» **What you have to do**
Gather every line of the items below that contains the word "Chrome". Case counts, so match capitalization exactly.

» **Word and item position data**
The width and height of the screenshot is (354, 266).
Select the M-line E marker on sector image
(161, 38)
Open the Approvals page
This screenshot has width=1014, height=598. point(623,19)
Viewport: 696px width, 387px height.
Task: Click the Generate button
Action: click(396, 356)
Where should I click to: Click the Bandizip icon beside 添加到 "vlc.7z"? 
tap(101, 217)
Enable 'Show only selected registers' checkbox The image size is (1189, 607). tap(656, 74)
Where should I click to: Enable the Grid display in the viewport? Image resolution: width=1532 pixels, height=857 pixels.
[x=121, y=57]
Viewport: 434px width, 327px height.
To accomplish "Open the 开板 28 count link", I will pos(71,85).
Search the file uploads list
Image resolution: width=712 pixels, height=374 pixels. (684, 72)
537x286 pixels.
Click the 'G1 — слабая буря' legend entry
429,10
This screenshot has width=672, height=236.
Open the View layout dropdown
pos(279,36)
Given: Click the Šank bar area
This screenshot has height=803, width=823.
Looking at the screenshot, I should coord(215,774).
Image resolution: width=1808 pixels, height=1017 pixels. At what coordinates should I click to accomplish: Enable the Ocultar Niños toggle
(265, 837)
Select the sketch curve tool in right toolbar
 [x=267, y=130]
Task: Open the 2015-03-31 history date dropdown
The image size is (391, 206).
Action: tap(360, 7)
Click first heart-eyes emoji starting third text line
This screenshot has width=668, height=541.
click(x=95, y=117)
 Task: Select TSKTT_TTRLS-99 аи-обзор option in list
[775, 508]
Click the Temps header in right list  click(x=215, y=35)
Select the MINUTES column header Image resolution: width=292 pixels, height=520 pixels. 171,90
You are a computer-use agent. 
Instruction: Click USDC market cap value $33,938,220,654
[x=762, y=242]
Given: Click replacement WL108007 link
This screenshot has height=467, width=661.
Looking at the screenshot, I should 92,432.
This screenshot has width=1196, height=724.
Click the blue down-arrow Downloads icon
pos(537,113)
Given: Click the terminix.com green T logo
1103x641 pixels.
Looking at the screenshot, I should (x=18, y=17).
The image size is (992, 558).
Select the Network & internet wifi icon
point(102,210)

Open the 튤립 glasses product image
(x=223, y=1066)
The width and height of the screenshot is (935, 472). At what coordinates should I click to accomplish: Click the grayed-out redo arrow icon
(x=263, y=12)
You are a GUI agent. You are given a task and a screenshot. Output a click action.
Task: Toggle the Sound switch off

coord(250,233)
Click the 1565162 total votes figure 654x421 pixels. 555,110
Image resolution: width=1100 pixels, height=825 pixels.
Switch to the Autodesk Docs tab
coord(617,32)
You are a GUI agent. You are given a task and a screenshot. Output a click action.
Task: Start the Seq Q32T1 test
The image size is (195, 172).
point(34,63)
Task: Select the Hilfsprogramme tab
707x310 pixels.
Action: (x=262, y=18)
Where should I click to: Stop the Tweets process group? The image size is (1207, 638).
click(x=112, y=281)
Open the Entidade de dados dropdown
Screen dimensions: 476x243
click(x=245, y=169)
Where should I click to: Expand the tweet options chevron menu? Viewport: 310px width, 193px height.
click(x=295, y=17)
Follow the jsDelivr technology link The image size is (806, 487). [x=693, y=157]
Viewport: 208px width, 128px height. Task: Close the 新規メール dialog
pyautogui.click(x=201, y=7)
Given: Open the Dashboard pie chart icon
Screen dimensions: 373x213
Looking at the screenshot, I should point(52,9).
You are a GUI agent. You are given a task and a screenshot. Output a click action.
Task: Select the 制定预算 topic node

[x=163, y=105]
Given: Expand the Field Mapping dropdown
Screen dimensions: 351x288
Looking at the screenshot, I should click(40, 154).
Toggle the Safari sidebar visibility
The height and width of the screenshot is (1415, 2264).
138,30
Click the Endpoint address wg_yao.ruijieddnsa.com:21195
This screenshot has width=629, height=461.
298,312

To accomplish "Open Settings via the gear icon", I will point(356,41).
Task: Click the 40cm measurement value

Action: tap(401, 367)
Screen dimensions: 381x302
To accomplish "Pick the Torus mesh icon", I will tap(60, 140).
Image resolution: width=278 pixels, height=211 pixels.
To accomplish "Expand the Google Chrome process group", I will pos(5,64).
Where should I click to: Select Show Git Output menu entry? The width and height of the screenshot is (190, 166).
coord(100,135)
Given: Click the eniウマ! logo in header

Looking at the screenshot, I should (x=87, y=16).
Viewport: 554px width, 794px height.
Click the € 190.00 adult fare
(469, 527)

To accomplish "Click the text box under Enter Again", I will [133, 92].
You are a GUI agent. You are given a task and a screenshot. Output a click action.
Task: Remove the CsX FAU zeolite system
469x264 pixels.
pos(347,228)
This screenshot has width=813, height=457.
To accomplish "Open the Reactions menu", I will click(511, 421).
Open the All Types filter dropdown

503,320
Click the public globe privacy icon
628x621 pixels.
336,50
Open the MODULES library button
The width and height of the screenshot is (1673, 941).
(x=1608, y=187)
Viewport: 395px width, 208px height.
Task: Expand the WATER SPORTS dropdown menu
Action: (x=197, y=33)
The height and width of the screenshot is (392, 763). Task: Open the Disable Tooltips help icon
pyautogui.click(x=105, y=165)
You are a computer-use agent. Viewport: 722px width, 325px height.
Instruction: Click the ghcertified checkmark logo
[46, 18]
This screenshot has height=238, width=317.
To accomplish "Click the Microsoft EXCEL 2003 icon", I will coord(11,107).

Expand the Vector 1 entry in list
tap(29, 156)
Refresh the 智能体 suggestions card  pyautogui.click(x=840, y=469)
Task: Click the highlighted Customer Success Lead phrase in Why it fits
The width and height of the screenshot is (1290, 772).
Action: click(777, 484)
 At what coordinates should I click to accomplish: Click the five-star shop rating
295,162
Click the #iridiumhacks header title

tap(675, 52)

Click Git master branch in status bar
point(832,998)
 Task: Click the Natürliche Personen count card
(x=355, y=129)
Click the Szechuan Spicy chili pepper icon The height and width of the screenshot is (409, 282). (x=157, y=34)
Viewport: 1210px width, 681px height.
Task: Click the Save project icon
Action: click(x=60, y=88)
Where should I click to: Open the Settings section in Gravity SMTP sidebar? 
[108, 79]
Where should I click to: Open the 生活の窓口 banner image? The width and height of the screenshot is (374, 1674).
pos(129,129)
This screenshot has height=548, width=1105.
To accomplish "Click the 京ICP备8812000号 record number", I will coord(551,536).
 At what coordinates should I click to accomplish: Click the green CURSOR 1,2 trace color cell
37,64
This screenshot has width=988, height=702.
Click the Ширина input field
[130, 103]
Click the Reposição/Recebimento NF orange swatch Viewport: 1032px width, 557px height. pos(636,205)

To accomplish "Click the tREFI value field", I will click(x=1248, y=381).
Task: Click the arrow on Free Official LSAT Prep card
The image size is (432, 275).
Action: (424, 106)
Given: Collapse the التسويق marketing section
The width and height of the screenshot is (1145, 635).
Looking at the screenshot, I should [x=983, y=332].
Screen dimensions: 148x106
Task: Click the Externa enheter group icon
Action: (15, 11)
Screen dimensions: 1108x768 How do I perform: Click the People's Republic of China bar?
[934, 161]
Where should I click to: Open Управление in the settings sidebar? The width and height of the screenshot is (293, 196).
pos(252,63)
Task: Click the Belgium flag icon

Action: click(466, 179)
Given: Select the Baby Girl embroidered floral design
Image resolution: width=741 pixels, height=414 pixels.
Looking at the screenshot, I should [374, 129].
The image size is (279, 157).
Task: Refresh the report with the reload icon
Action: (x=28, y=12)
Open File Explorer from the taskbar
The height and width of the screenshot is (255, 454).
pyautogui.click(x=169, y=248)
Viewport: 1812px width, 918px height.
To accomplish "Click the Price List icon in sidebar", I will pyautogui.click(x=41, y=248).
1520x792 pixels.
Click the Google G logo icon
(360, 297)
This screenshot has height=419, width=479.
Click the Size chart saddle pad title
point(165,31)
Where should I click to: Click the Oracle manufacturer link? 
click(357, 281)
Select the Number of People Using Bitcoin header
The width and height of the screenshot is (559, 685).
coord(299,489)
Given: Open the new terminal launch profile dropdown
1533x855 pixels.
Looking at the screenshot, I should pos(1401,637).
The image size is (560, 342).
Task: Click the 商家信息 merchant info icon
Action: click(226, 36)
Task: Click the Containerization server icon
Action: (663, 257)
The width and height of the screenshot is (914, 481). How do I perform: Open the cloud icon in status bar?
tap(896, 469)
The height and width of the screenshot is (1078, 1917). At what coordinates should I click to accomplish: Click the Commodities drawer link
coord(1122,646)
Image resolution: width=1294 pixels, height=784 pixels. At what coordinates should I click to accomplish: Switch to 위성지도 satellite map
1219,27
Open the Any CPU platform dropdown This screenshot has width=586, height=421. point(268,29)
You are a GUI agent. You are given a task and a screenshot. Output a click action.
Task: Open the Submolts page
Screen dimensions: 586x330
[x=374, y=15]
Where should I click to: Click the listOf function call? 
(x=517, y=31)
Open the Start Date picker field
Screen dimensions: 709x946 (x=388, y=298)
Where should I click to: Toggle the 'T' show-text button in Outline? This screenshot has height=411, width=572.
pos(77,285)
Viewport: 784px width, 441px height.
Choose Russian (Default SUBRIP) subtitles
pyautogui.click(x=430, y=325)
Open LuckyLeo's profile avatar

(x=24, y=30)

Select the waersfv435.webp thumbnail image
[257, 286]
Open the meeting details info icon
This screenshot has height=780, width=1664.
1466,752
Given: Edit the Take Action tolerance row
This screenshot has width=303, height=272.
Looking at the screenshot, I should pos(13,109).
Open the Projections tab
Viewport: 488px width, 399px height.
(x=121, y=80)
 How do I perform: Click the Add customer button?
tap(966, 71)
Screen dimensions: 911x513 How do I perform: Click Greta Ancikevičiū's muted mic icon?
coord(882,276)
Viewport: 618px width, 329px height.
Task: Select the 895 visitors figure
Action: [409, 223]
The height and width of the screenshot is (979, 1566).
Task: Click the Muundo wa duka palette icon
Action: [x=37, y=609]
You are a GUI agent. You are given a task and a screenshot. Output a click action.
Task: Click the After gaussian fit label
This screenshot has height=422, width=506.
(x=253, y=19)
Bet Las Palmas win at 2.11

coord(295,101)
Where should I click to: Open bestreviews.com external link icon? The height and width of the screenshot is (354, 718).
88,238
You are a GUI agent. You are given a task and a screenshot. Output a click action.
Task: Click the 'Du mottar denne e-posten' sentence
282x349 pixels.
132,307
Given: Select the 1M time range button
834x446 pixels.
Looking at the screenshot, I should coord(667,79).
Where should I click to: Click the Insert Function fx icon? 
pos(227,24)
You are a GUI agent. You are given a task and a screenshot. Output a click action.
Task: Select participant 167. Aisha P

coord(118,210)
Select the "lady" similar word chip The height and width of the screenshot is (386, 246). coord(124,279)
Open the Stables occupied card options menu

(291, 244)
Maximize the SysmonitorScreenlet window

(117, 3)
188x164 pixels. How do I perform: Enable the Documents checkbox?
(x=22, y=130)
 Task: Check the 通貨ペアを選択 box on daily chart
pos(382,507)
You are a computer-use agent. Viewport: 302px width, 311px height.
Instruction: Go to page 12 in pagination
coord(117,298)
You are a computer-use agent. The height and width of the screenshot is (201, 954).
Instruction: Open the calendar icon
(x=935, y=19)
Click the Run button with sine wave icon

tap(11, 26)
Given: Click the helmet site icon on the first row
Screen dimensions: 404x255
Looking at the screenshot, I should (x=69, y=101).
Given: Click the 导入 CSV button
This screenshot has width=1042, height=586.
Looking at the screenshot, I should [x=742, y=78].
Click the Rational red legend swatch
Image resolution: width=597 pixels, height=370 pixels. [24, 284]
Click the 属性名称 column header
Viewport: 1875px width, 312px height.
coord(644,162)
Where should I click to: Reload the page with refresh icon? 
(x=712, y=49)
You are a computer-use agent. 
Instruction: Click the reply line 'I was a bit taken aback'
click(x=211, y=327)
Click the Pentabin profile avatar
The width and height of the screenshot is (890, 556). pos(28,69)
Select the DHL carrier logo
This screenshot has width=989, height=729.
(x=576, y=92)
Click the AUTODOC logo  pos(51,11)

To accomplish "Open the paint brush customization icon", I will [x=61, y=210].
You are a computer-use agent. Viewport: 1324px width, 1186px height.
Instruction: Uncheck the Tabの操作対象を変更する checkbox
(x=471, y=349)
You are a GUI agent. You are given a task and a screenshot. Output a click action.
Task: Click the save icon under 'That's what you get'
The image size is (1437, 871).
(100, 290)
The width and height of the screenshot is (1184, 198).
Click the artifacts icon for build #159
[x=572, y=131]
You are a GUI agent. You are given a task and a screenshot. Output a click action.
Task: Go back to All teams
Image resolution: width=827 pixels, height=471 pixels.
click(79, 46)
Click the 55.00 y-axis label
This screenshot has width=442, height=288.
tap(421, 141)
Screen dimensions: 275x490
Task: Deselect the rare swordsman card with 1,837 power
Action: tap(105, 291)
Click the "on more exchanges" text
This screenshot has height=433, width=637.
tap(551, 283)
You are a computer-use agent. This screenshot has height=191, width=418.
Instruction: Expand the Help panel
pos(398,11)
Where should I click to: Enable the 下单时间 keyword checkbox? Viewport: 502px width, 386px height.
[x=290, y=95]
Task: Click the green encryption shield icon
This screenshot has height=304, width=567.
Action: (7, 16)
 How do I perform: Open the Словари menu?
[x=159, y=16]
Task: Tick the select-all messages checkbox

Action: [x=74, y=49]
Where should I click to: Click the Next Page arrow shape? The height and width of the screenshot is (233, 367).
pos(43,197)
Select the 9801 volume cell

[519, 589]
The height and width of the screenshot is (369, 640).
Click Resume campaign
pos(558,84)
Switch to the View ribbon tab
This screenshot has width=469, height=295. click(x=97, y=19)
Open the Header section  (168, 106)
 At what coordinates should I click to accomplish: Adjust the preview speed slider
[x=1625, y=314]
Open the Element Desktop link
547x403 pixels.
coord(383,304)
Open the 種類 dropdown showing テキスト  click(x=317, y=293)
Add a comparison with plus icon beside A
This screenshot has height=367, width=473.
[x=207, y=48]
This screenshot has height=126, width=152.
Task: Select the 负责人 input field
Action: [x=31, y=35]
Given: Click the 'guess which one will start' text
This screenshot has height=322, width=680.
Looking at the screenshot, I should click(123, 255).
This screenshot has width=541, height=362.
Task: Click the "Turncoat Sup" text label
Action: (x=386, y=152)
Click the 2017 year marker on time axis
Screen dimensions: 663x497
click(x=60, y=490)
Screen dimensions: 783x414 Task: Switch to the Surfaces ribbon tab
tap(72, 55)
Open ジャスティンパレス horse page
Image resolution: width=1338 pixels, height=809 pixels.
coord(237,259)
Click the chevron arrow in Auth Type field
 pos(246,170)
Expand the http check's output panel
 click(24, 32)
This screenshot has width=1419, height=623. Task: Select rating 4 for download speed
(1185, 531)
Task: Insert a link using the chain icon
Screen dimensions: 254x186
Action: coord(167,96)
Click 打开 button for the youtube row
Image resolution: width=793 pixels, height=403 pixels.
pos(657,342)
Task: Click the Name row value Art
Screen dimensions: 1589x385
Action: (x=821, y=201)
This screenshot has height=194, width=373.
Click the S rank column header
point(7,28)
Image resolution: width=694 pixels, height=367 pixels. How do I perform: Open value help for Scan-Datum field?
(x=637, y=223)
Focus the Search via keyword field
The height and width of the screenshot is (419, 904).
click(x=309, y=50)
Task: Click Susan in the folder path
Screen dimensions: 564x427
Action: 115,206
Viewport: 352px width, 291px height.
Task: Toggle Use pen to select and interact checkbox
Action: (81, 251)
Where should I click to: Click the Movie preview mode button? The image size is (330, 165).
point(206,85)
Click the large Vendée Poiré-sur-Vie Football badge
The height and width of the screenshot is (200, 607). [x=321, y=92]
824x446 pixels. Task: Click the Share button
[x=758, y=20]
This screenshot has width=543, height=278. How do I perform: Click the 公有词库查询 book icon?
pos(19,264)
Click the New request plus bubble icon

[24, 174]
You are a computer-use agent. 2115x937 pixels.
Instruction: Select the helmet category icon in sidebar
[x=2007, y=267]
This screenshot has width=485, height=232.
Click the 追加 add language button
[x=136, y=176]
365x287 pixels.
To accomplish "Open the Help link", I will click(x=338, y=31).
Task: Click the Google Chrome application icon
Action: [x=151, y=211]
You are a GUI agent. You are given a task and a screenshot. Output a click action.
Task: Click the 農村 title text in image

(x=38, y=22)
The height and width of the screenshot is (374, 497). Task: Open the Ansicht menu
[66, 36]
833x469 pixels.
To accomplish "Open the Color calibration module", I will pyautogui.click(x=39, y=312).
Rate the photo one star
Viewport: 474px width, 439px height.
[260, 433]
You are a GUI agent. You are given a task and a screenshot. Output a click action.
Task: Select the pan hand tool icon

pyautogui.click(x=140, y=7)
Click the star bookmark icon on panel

» **In response**
To accomplish "Expand the Google Chrome process group", I will pos(5,64).
Task: Click the Google Chrome application icon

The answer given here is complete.